During a long time, obstacles to the use arbitration by the Public Administration have been created, under the argument that there would be conflicts between public interest and the private solution of controversies. However, the search for a fast solution of high quality to the litigations involving the Public Administration inevitably leads to the expansion and consolidation of the arbitration, which today is crucial to the attraction of foreign investments and to the development of the national economy.

The new wording of the Arbitration Law, as provided by Law No. 13129/215, definitively ended the resistances that existed regarding the possibility of arbitration to solve matters involving the Public Administration. The Arbitration Law has expressly provided, in its article 1, Paragraph First, that “the Public Administration, direct and indirect, may use arbitration to solve conflicts relating to alienable rights”.

Even though relevant, the innovation in the legislation has only consolidated that the Public Administration may be subject to arbitration, which had already been highly accepted by the practice, by the case law and even by several specific laws – as, for instance, the Law of Concessions and Permits (8987/1995), the Law of National Energy Policy (9478/1997), the Law of Electric Power Trade (10848/2004), the Law of Public-Private Partnerships (11079/2004), the Law of Natural Gas (11909/2009), the Law of Ports (12815/2013, amended by Decree No. 8465/2015).

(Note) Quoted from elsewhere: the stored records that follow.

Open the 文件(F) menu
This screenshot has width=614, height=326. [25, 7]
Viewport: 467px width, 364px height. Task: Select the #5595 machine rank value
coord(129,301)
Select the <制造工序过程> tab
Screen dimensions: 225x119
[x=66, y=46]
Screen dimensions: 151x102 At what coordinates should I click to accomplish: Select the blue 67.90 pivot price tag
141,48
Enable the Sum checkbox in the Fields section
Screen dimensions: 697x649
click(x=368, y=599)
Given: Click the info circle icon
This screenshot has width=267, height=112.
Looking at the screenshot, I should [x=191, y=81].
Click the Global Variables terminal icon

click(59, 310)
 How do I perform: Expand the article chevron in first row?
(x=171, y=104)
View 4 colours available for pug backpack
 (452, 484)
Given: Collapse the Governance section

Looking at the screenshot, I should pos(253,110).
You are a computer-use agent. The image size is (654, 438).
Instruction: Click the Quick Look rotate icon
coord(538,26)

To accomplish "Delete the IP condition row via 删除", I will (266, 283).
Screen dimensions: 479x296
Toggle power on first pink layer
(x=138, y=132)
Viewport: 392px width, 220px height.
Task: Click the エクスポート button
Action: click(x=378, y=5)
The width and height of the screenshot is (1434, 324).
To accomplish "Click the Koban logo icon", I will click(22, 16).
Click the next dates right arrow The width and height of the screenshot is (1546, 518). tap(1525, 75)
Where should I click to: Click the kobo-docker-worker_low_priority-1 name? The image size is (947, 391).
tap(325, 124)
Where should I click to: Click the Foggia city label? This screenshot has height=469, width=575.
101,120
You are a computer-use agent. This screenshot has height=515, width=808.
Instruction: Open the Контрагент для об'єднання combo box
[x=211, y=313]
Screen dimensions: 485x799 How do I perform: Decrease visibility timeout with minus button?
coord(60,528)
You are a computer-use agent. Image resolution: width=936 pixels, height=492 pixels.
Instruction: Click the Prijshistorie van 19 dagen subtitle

Even though the resistances have unquestionably been overcome as to the legality of arbitration involving the Public Power, other difficulties and limitations remain. It seems, however, that many of the difficulties raised are not, in fact, solvable. A clear example of false obstacle refers to the hiring of the arbitrator and the arbitration institution. It is clear that the Public Administration is not obliged to perform a prior bidding procedure – after all, it is a typical case of bidding waiver – and it may, upon compliance with the administrative procedures, freely elect those people and entities it sees more competent. In this regard, however, it is important to highlight that the registration of arbitration institutes provided by the recent Law No. 13448, of June 4, 2017, represents a significant risk of setback, which will be the subject of the next article.

On the other hand, one cannot ignore that not all subjects relating to administrative agreements may be object of an arbitration clause; only the management acts and the effect in the wealth due to acts of the empire may be subject to an arbitration court. Accordingly, legal provisions prohibit arbitration based on equity and provide compliance with the publicity principle – which, as seen, also must not be interpreted as full and unrestrained disclosure of the entire procedure.

Finally, it is important to notice that even thought the Arbitration Law does not provide other limitations to the conventions and arbitration procedures involving the Public Power, many specific legislation that rule certain sectors or types of agreements determine that the procedure must be conducted in Portuguese, and that the arbitration must be held in Brazil. For instance, in case of litigations involving ports, the arbitration chamber must also be situated in the country. In case of agreements involved in Investment Partnerships Programs (PPI), the costs and expenses related to the arbitration procedure shall be anticipated by the private partner.